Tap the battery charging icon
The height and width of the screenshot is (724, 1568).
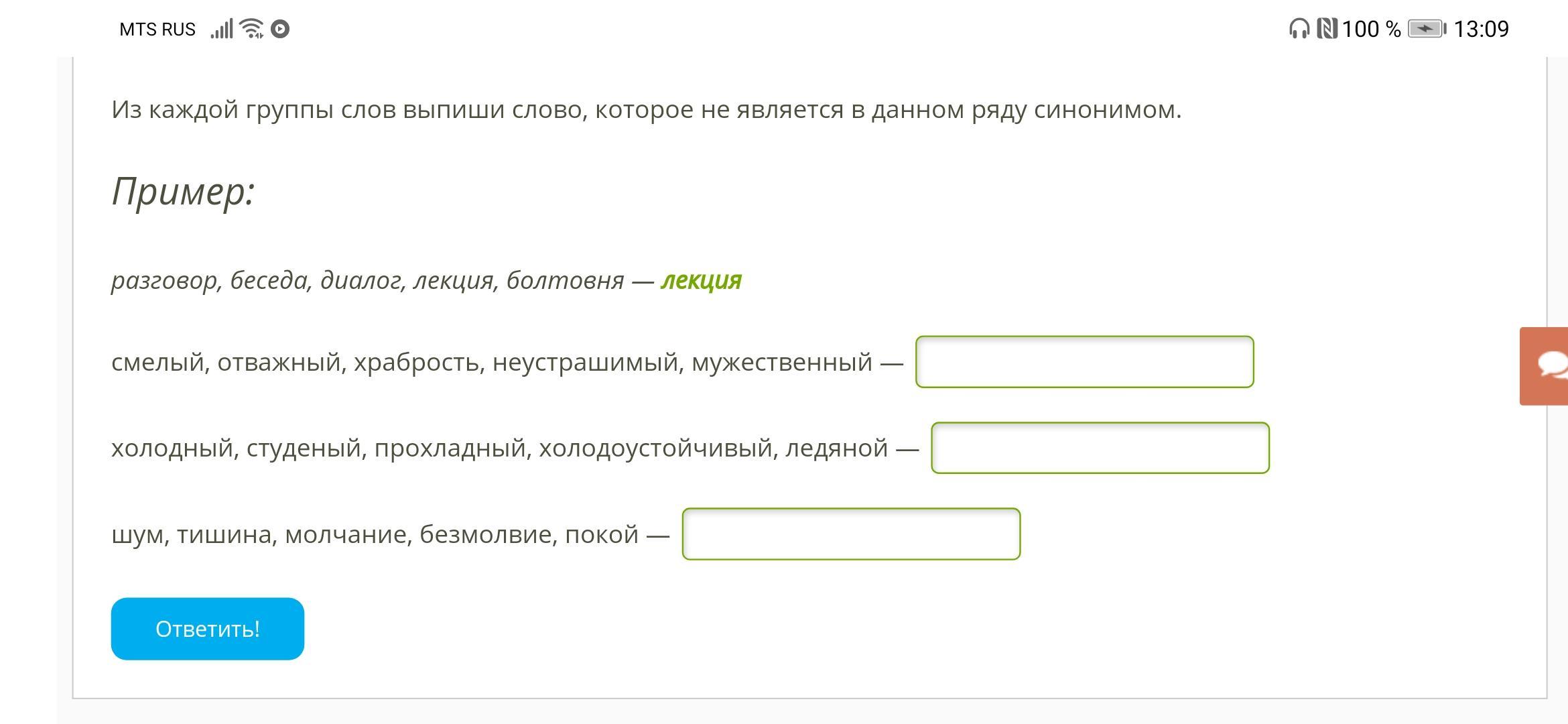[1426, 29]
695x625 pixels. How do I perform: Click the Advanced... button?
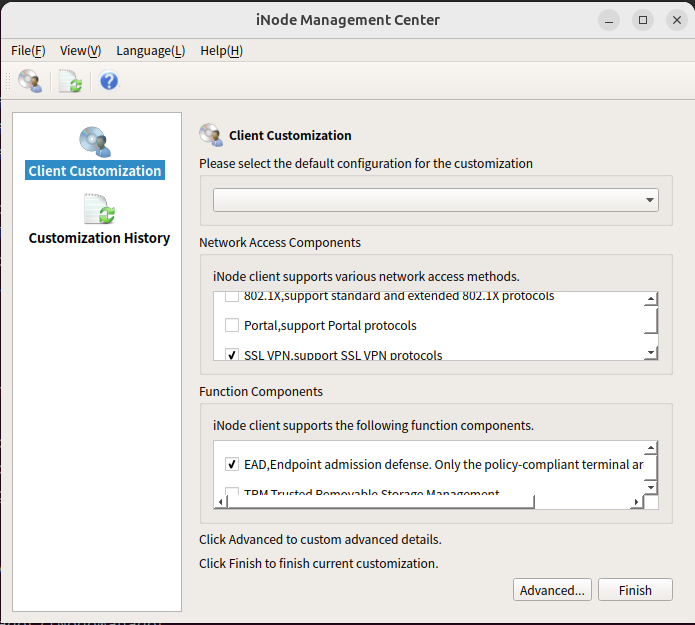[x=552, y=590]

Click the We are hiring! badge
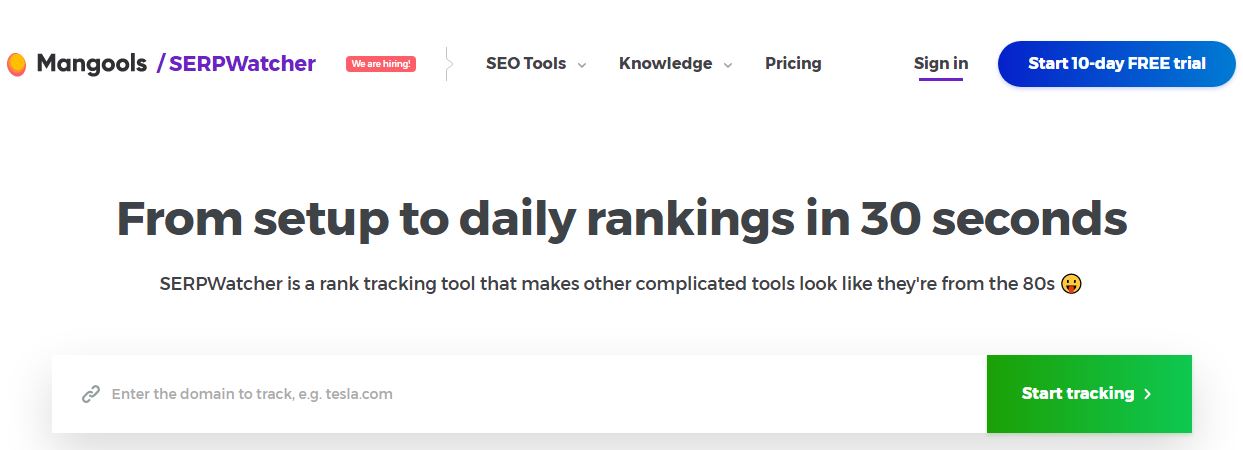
━━━━━━━━━━━━━━━━
--- EXERCISE ---
Copy the data word for word, no pictures.

--- ANSWER SPACE ---
Tap the battery charging icon
The height and width of the screenshot is (724, 1568).
[1426, 29]
695x625 pixels. How do I perform: Click the Advanced... button?
[x=552, y=590]

Click the We are hiring! badge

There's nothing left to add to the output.